— Ребенок очень пассивен и послушен. Он не говорит, пока с ним не заговорят. Он не проявляет инициативы. Этот мальчик изо всех сил старается быть незаметным. Иногда это говорит о застенчивой натуре. А иногда признак эмоционального насилия или пренебрежения. — Дулиттл скрестил руки на груди. — Такое обвинение не может быть выдвинуто легкомысленно. Но это важно иметь в виду, когда сталкиваешься с подобным делом. Если женщина эмоционально отстранена, у нее может не быть никакой привязанности к нему. Позвольте мне провести несколько тестов. Чем скорее мы определим, что это за ожерелье, тем лучше.
Мы покинули лазарет и пошли по длинному коридору, направляясь к лестнице, ведущей на вершину башни, в наши комнаты. Часы в Крепости показывали уже почти полночь. Для большинства людей это время означало ночь и, вероятно, время ложиться спать — и электричество, и заряженный воздух были дорогими, поэтому люди, как правило, старались максимально использовать дневной свет. Для оборотней это время было почти как четыре часа дня. В коридорах слонялось много народу. Случайные оборотни наклоняли головы, когда мы проходили мимо них.
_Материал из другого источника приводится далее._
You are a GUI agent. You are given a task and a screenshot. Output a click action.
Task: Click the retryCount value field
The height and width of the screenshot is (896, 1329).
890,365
Мне кое-что пришло в голову.
— Когда подмастерье вручил Аманде ожерелье, оно не показалось тебе бледнее?
Кэрран нахмурился.
— Да, как белое золото.
— А теперь оно почти оранжевое.
— Ты думаешь, оно питается хозяином?
— Это имело бы смысл. Может быть, у него развивается голод. Девушка умерла мгновенно, потому что ожерелье было голодным. Теперь оно сытое и выжидает своего часа.
— Нам нужно поговорить с подмастерьем, — сказал Кэрран. — И женщиной.
— Да, женщина. Сверхъестественно красивая женщина с длинными распущенными волосами… Не могу забыть ее.
Кэрран повернул голову и посмотрел на меня.
— Что?
— Вот и я хотела бы это знать.
Я пожала плечами.
— Завтра я поговорю с подмастерьем.
— Я пойду с тобой.
И зачем ему это нужно? Я представила себе, как пытаюсь провести допрос в присутствии Царя Зверей. Подмастерье бросил на него один взгляд и с визгом убежал за горизонт.
— Нет.
— Ты всегда произносишь это слово, — сказал он. — Это должно что-то значить?